Mar 10

Well. I actually said yes to trialling this gadget for two reasons.
Number One:
I have a very dear friend who has traveled around the World; seems constantly on the move and takes with her from
house to house, country to country a treasure trove of photo albums. Those good old fashioned cardboard folder
things, ya know, loaded with photo's printed on uh, thinner cardboard.
This almighty collection is also unique.
She has no negatives (uh, like 'back-ups') of these countries, these years, these people who have touched her life
across time.
Having sat with her, once or twice, and looked across her shoulder as she's shared some of the moments these
photographs have captured, there is no escaping the enormous value of these albums to her.

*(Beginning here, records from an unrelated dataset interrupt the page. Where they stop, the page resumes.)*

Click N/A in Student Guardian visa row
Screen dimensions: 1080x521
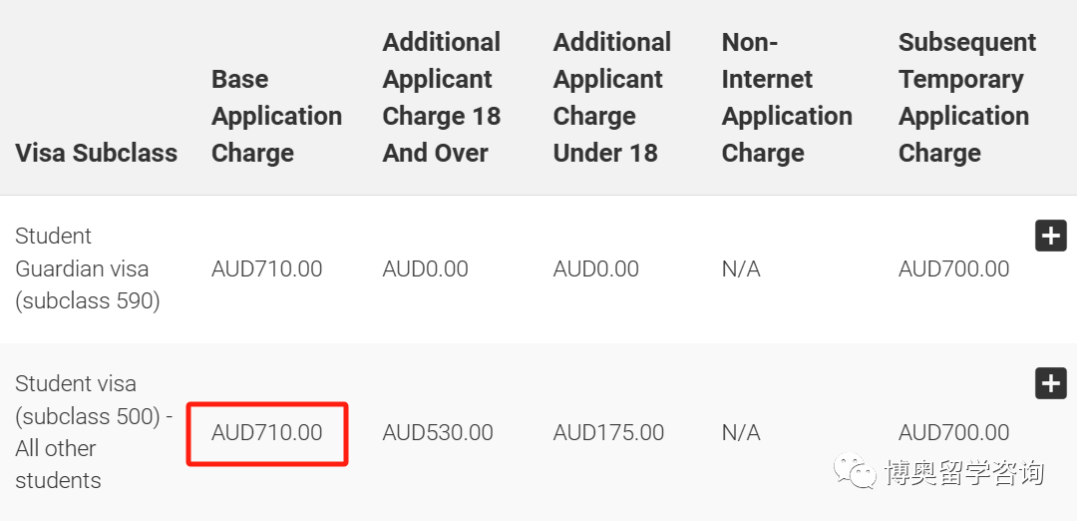click(x=741, y=269)
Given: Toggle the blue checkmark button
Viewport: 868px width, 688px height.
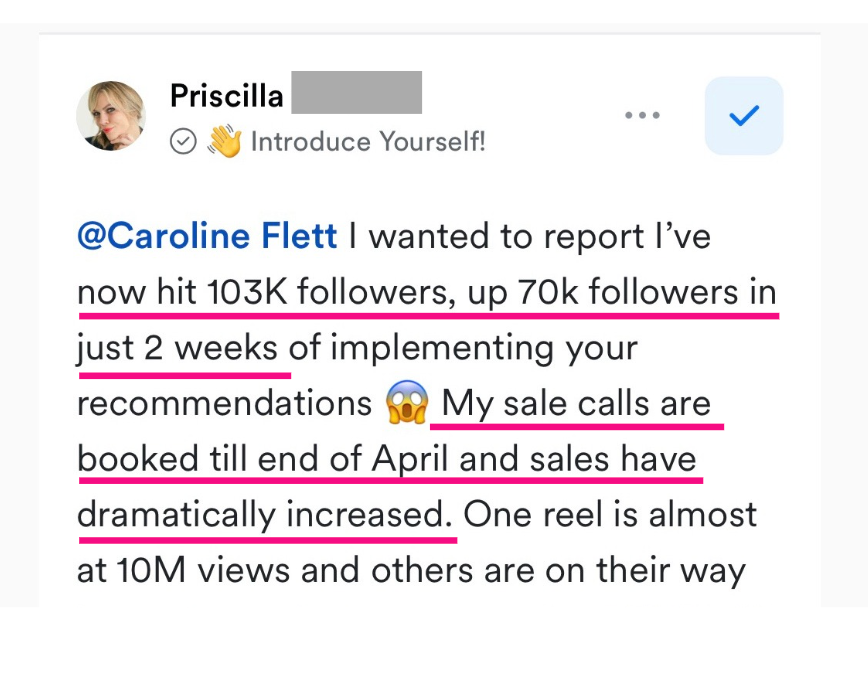Looking at the screenshot, I should (743, 115).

They are quite literally priceless and irreplaceable.
Number Two:
The second reason was an amazing gift that another friend of mine undertook. For forty years, in the same house,
on the same day of every year (Christmas Day) her Father gathered the family to the staircase and took a
photograph. Forty years, Forty photographs later, he had collected this extraordinary history of his family.
A child now an adult, with children of her own - these are just some of the moments reflected.
My friend, this mans daughter, wanted a copy of these photo's, to upload them to an online book publishing service
(http://www.blurb.com - trust me, they deserve the plug) and give the book as a
gift for her parents wedding anniversary.
What could one gadget do to perhaps add to the above?
The answer's actually simple and valid. We were sent the Pandigital Photolink One Touch Scanner. It takes
longer for me to type the name of it than it does for the gadget itself to work!
Slightly smaller in size than a regular packet of Choc Chip Cookies (UK not USA - have you seen the size of their
cookies!), supplied with two cables (one USB / mini USB and the power cable (European adapter incl.)) and a
distinct lack of instructions (journo demo copy - it happens), oh and a distinct lack of any real (ie. printed)
photo's I wasn't off to the best of starts.
The glitch was fleeting. This device is so simple, with self-installing software to boot.
Plug it in to the power, connect via USB to computer, rip up a magazine advert (no photo to hand first time I
tried it!) into roughly 6 x 4 and feed into one end of the scanner (which end? Didn't have a clue so guessed.)
With the quietest hum and a speed that had me going "Oh, I didn't expect that." - this again
taking me longer to type than the scanner took to process the photograph.
Ah! But what was the quality of the scanned image like? Actually surprisingly good. This is not a scanner where
you can take a 6 x 4 image and scale it ip to a Banksy derelict wall masterpiece. However, you can look at a very
decent copy, 6 x 4 in size on your screen.
There is no function - or not one I could find - that enabled me to adjust the quality, the resolution of the
scanning itself. There is no "convert to Sepia" / "Greyscale" etc.
No, this is quite simply a hand-held size scanner (it is easily hand holdable but pop it on the coffee table or
you look a bit daft) that scans photos to file, no added thrills except the pricelessness of simplicity.
The tech specs can be found on the
pandigital website but
returning to my two friends...
The one who travels the World..
This gadget scanner would be ideal. I think it's something she would genuinely use because it's easy and it does
what it says on the box. It would neither scare her nor tire her and the satisfaction of knowing she did have that
'back-up' of all these precious moments she's carried with her - I couldn't put a value on that for her.
My friend who wanted to publish the photobook for her parents wedding anniversary...
This gadget is the wrong one. The quality of the scan is not quite good enough for that. Whilst the colour capture
etc is genuinely good, the resolution just doesn't quite cut it.
All - in - all, I think I'm impressed. I think that if you know what to expect from this gadget and those
expectations meet your wants, then this gadget deserves 8/10
All you really need to ask yourself is how much are those hard copy photographs worth to you - especially if you
lost them...
RRP: £109.99 Available at various online & high street retailers including Amazon.